Wouldn’t life be so much easier for parents and educators if teen-agers had no inclination toward sexual behavior?
Without any temptation to gossip about the sexual behavior of their peers?
There’s not an ostrich out there that wouldn’t sadly shake the sand from his or her eyes and concede, “That’s not our world.”
New technologies make it more important than ever to talk to teens about sexual behavior. The hormonal and inexperienced are now armed with smartphones and tablet computers.
Kids less than 18 years old need to know there’s a possibility of criminal charges for capturing and sharing sexually provocative pictures – even if they took the pictures of themselves – even if they’re exchanging self-images with someone of the same age who wants to receive them.
In the eyes of the law, sexting can be prosecuted as child pornography. Creating, possessing and distributing it are all considered crimes. A felony conviction will put them on the sex offender registry. It’s a cruel irony that teens can be criminalized by the same legislation intended to protect them.
Prosecutors also have the discretion to charge sexting under indecency and sexual harassment statutes. The guiding factor is whether there’s a “victim” and how affected that teen and their parents are about what happened.
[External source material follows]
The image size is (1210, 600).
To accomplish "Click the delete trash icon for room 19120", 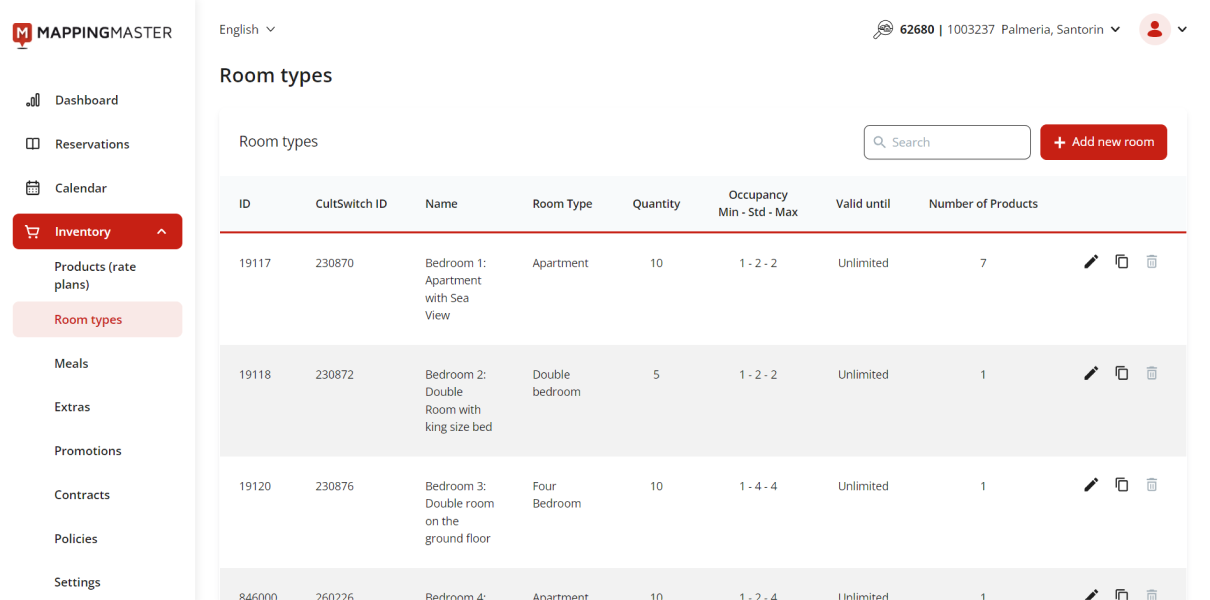I will point(1152,485).
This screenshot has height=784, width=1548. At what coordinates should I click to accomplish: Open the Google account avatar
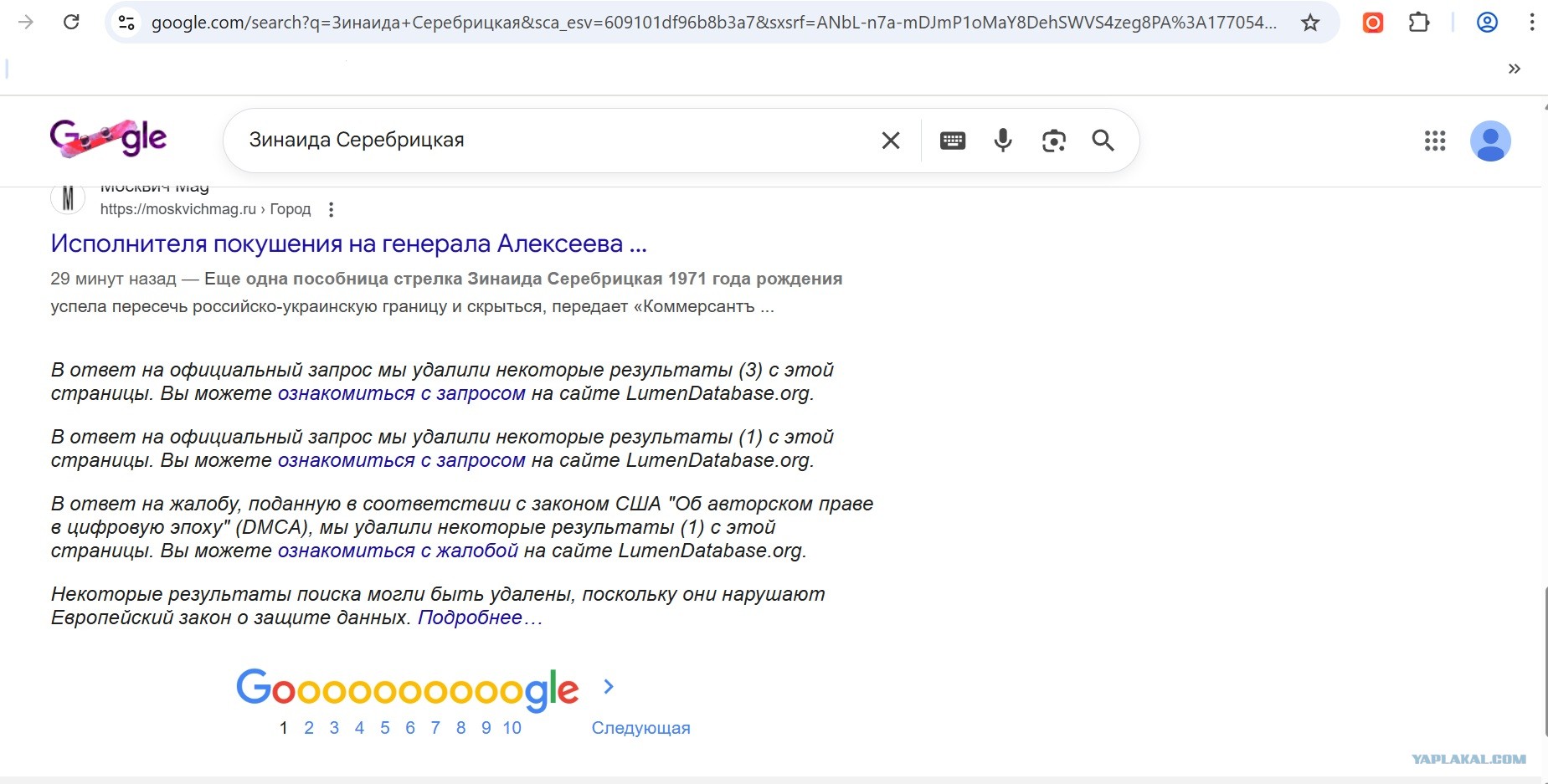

Spreading the word, and covering butts
“Students engaging in this type of behavior realize it would get them in trouble with their parents, but they’re usually surprised to learn they’re breaking the law, and criminal charges could be brought against them” said Stephanie Tuttle, a Grand Rapids, Mich., attorney. “Those who laugh it off because they think they will never get caught are the ones I worry about.”
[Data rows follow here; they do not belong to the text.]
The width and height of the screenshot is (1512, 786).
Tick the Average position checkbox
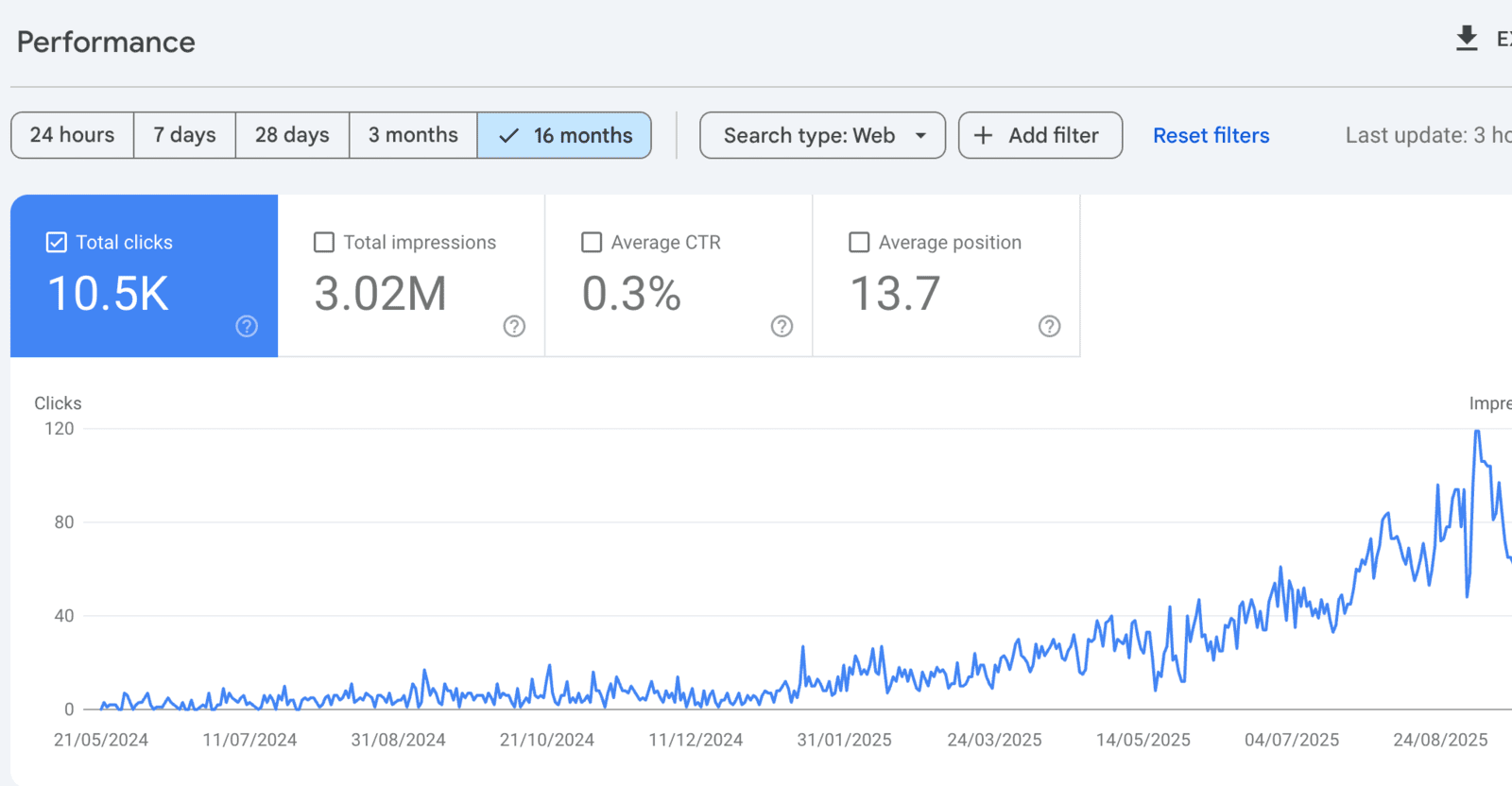(x=859, y=243)
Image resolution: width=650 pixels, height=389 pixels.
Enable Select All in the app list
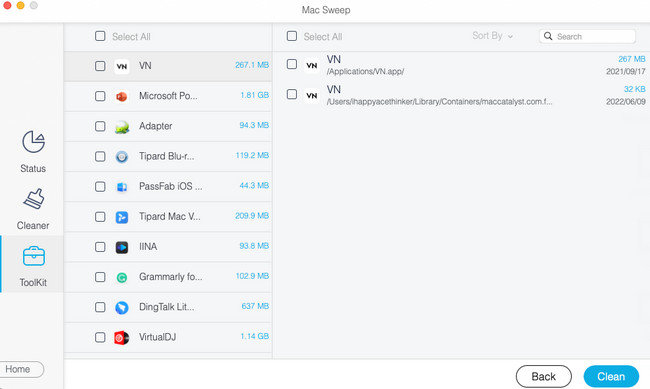tap(100, 36)
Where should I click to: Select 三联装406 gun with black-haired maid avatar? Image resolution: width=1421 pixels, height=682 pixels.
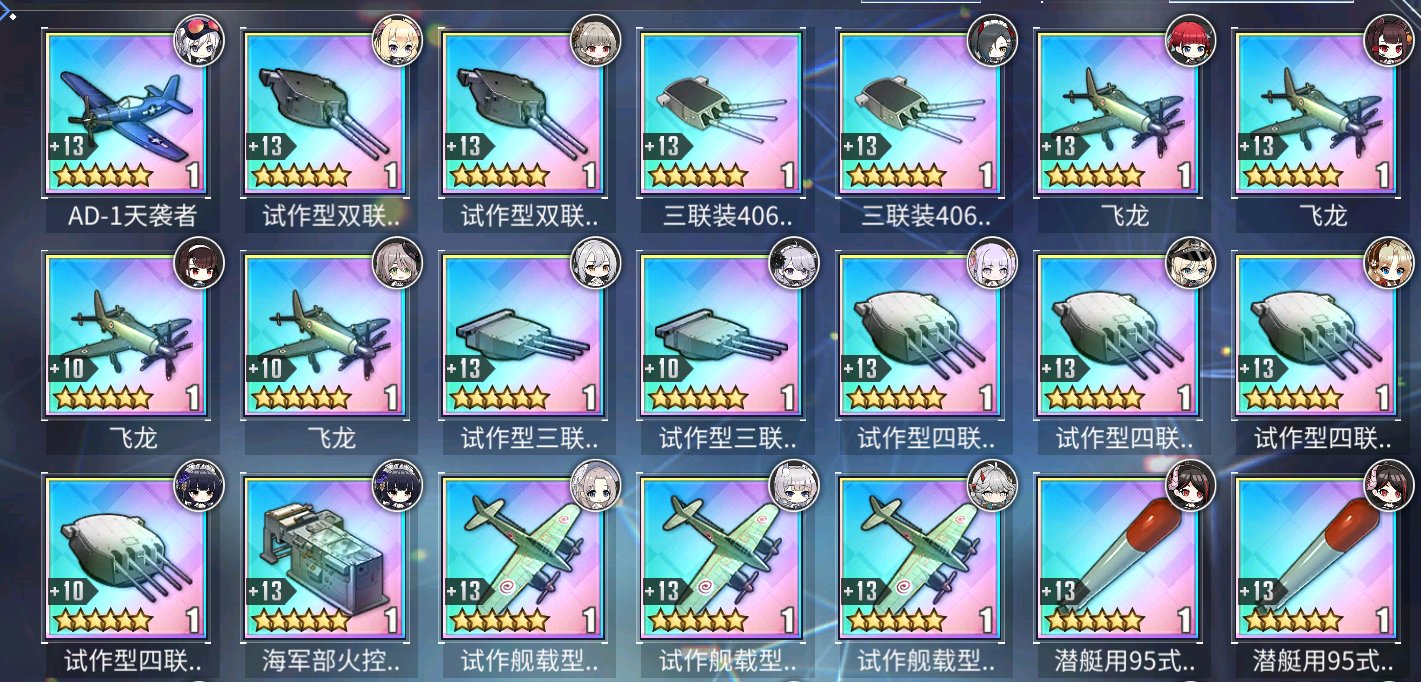(918, 113)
Tuttle has delivered her presentation “Sexting: Turning Students Into Sex Offenders” to about 25,000 students in Michigan at the invitation of school administrators in districts with one-to-one laptop and tablet computer programs.
Some districts, like Zeeland Public Schools, make watching a video of Tuttle’s presentation a perquisite for being issued an iPad.
No civil suits have been brought by Michigan parents against schools for providing the devices that students subsequently used for sexting, but Tuttle said school boards that adopt policies that require training about the possible legal ramifications of sexting take a step toward protecting themselves from legal actions.
Some states – in an apparent nod to the notion that prosecuting children for sexting under child pornography laws defies the spirit of these statutes – have made sexting by minors a misdemeanor.
Michigan isn’t one of them. And Tuttle says she’s found “zero interest” among lawmakers who are open to revising child pornography laws.
She is working with a Kent County steering committee to provide judges with an option of sentencing non-violent sexting offenders who did not use coercion to a year-long treatment program. These offenders would not be added to the sex offenders registry if the program is successfully completed.
Protecting kids from themselves
A typical scenario is that a dating couple will exchange sexts, but they aren’t kept private after a break-up. While blame and shame are often leveled at the person in the sexy selfie, those who open and forward the image are also in the wrong.
If sexting comes up, parents often look to school leaders for advice on how to address it.
Parents don’t want their teen taking or viewing provocative pictures, or being bullied for having succumbed. But the longer-term nightmare is probably being relegated to the sexual offenders registry along with actual pedophiles.
Here’s advice Tuttle suggests school communicators share with parents:
- Parents should announce a policy of random checks of your teen’s electronic devices. Check their camera roll for provocative poses and text messages for sex chat. If you find any, it’s time to have “the talk.”
- Parents should limit the time communication devices are used. Teens shouldn’t be allowed to take them to bed. Require that they be left overnight on a charger in a common room in the house. (“Your mother was right when she said ‘no good ever happens after midnight’,“ Tuttle said.)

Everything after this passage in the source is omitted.